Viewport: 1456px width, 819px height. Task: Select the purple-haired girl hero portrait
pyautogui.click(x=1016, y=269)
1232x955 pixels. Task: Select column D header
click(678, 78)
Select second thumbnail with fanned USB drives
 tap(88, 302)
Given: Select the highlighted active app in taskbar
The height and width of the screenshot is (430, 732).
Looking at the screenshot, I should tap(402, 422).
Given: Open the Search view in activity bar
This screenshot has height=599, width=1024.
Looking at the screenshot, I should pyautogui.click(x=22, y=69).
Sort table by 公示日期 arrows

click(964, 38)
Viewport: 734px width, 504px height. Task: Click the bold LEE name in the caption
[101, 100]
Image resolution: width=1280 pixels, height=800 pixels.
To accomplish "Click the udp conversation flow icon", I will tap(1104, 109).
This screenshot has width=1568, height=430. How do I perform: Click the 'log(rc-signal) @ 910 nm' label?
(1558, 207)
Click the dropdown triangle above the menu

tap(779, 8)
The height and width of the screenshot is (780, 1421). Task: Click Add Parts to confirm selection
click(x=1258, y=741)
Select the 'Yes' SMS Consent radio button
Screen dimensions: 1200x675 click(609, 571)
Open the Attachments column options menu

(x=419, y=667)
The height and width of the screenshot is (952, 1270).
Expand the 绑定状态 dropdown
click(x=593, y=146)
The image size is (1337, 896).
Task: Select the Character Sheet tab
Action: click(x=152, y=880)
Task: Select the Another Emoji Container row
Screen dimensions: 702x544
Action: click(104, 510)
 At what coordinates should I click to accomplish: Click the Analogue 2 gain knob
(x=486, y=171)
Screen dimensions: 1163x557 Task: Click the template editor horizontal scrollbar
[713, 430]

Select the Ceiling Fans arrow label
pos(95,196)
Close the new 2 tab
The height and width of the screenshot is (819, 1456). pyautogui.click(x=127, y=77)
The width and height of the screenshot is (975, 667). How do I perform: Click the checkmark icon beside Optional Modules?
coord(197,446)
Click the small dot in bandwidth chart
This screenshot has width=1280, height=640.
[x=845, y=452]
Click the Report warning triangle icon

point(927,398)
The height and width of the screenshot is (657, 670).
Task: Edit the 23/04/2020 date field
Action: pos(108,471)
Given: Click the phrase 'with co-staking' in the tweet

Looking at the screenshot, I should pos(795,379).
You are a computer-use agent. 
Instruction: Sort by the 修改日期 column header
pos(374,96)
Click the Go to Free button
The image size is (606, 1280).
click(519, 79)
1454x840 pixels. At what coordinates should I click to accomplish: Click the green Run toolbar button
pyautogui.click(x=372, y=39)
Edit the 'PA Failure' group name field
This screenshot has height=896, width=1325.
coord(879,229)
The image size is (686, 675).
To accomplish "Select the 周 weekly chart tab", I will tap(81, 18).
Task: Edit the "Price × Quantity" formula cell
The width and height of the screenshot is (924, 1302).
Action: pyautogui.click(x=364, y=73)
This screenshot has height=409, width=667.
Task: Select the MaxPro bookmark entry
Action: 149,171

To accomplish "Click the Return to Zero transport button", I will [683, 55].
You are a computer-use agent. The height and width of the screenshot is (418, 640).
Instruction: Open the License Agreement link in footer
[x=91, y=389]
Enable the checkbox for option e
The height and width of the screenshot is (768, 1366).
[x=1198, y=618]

··········

- _The problem_
Rewrite all the records, replacing "Instruction" with "Command" and leaving everything else as it is.

- _Complete output_
Viewport: 1456px width, 819px height. Task: Select the purple-haired girl hero portrait
pyautogui.click(x=1016, y=269)
1232x955 pixels. Task: Select column D header
click(678, 78)
Select second thumbnail with fanned USB drives
 tap(88, 302)
Given: Select the highlighted active app in taskbar
The height and width of the screenshot is (430, 732).
Looking at the screenshot, I should tap(402, 422).
Given: Open the Search view in activity bar
This screenshot has height=599, width=1024.
Looking at the screenshot, I should pyautogui.click(x=22, y=69).
Sort table by 公示日期 arrows

click(964, 38)
Viewport: 734px width, 504px height. Task: Click the bold LEE name in the caption
[101, 100]
Image resolution: width=1280 pixels, height=800 pixels.
To accomplish "Click the udp conversation flow icon", I will tap(1104, 109).
This screenshot has width=1568, height=430. How do I perform: Click the 'log(rc-signal) @ 910 nm' label?
(1558, 207)
Click the dropdown triangle above the menu

tap(779, 8)
The height and width of the screenshot is (780, 1421). Task: Click Add Parts to confirm selection
click(x=1258, y=741)
Select the 'Yes' SMS Consent radio button
Screen dimensions: 1200x675 click(609, 571)
Open the Attachments column options menu

(x=419, y=667)
The height and width of the screenshot is (952, 1270).
Expand the 绑定状态 dropdown
click(x=593, y=146)
The image size is (1337, 896).
Task: Select the Character Sheet tab
Action: click(x=152, y=880)
Task: Select the Another Emoji Container row
Screen dimensions: 702x544
Action: click(104, 510)
 At what coordinates should I click to accomplish: Click the Analogue 2 gain knob
(x=486, y=171)
Screen dimensions: 1163x557 Task: Click the template editor horizontal scrollbar
[713, 430]

Select the Ceiling Fans arrow label
pos(95,196)
Close the new 2 tab
The height and width of the screenshot is (819, 1456). pyautogui.click(x=127, y=77)
The width and height of the screenshot is (975, 667). How do I perform: Click the checkmark icon beside Optional Modules?
coord(197,446)
Click the small dot in bandwidth chart
This screenshot has width=1280, height=640.
[x=845, y=452]
Click the Report warning triangle icon

point(927,398)
The height and width of the screenshot is (657, 670).
Task: Edit the 23/04/2020 date field
Action: pos(108,471)
Given: Click the phrase 'with co-staking' in the tweet

Looking at the screenshot, I should pos(795,379).
You are a computer-use agent. 
Command: Sort by the 修改日期 column header
pos(374,96)
Click the Go to Free button
The image size is (606, 1280).
click(519, 79)
1454x840 pixels. At what coordinates should I click to accomplish: Click the green Run toolbar button
pyautogui.click(x=372, y=39)
Edit the 'PA Failure' group name field
This screenshot has height=896, width=1325.
coord(879,229)
The image size is (686, 675).
To accomplish "Select the 周 weekly chart tab", I will tap(81, 18).
Task: Edit the "Price × Quantity" formula cell
The width and height of the screenshot is (924, 1302).
Action: pyautogui.click(x=364, y=73)
This screenshot has height=409, width=667.
Task: Select the MaxPro bookmark entry
Action: 149,171

To accomplish "Click the Return to Zero transport button", I will [683, 55].
You are a computer-use agent. The height and width of the screenshot is (418, 640).
Command: Open the License Agreement link in footer
[x=91, y=389]
Enable the checkbox for option e
The height and width of the screenshot is (768, 1366).
[x=1198, y=618]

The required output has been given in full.